My father died June 29, 1989. I was ten years old. He had battled a brain tumor for nearly five years. Five very long years. By the end, he didn't even know us and he passed in a hospital bed in our spare bedroom with me sleeping down the hall. Since then my mother has told me that God must have kept me sleeping because her screams were so loud.
As an adult with three small children, I can now appreciate the impact that this had on my life. I look at my ten year old son and can't imagine him having spent the last five years of his life the way I spent those of my childhood. It breaks my heart to think about it, and it makes me want to love myself and my mother a little more.
Less than a month after my father died, my mother, two year old sister and I packed up our new mini van and headed west on I-70 to Colorado. I remember hearing my mother tell someone we needed to get away.We had spent the week before preparing and one day my mother brought home a couple of new tapes to listen to on the way there. I was surprised because it seemed strange for my mother to buy something for herself.
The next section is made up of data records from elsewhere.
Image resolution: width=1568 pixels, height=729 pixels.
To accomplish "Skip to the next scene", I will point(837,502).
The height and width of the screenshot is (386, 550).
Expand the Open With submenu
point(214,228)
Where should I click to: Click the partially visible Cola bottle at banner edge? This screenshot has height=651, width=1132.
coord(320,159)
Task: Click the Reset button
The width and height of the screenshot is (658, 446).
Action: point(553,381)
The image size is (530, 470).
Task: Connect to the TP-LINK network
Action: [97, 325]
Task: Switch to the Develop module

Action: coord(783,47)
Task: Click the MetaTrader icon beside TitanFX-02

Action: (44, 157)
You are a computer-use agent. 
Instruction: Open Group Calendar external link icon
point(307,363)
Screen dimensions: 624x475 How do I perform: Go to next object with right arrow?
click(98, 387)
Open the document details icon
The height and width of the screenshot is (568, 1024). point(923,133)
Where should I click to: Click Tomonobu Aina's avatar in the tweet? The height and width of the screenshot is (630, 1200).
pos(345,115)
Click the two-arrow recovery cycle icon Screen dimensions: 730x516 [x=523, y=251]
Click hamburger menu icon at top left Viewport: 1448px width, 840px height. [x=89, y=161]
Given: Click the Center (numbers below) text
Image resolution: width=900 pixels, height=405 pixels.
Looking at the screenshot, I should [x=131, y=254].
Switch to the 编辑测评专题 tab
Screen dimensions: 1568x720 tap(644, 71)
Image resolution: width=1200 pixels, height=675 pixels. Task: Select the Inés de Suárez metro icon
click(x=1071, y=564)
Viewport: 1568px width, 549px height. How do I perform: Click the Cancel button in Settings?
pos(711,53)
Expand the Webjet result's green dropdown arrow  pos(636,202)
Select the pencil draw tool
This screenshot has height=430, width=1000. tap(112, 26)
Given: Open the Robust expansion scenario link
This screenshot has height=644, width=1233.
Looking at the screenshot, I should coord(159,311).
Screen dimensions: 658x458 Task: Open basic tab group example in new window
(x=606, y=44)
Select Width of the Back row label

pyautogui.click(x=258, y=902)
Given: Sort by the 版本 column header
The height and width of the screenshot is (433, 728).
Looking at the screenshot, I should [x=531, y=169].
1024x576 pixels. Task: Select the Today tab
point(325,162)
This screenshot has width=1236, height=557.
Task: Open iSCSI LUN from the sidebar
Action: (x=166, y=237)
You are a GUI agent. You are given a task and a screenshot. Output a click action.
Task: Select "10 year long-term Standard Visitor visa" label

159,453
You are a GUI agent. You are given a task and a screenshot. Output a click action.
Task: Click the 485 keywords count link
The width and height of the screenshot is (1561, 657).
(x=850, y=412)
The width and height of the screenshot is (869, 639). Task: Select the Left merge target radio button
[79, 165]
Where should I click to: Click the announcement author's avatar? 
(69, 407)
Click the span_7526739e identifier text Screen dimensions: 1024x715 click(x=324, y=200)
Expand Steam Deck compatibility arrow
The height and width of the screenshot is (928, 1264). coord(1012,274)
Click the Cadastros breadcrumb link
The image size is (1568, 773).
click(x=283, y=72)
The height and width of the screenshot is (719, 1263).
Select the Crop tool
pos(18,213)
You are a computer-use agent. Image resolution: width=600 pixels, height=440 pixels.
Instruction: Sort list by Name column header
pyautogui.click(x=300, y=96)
At some point on that long stretch of highway I was curled up in a ball in the passenger seat while my mother drove. By then we had listened to the tapes a couple times through. I laid there letting her believe I was asleep as she sang along to one tape— Marie Osmond. It was country. It was okay.
My mother was a singer, she sang along to everything. When one song particular came on she really started to belt, and it turned into the most heartbreaking song I'd ever heard. I imagined her tears rolling down her face and into her mouth as she sang. Her strangled notes made my chest ache, but I stayed perfectly still, knowing that she thought I was sleeping.
She had changed the words to Meet Me in Colorado. When I finally decided to 'wake up' again she was happy and we continued on down the highway to our destination.
I have the entire album on my ipod, sometimes I close my eyes and go back to that trip. I know my mother does the same.Hearing the chorus of this song, always makes me cry.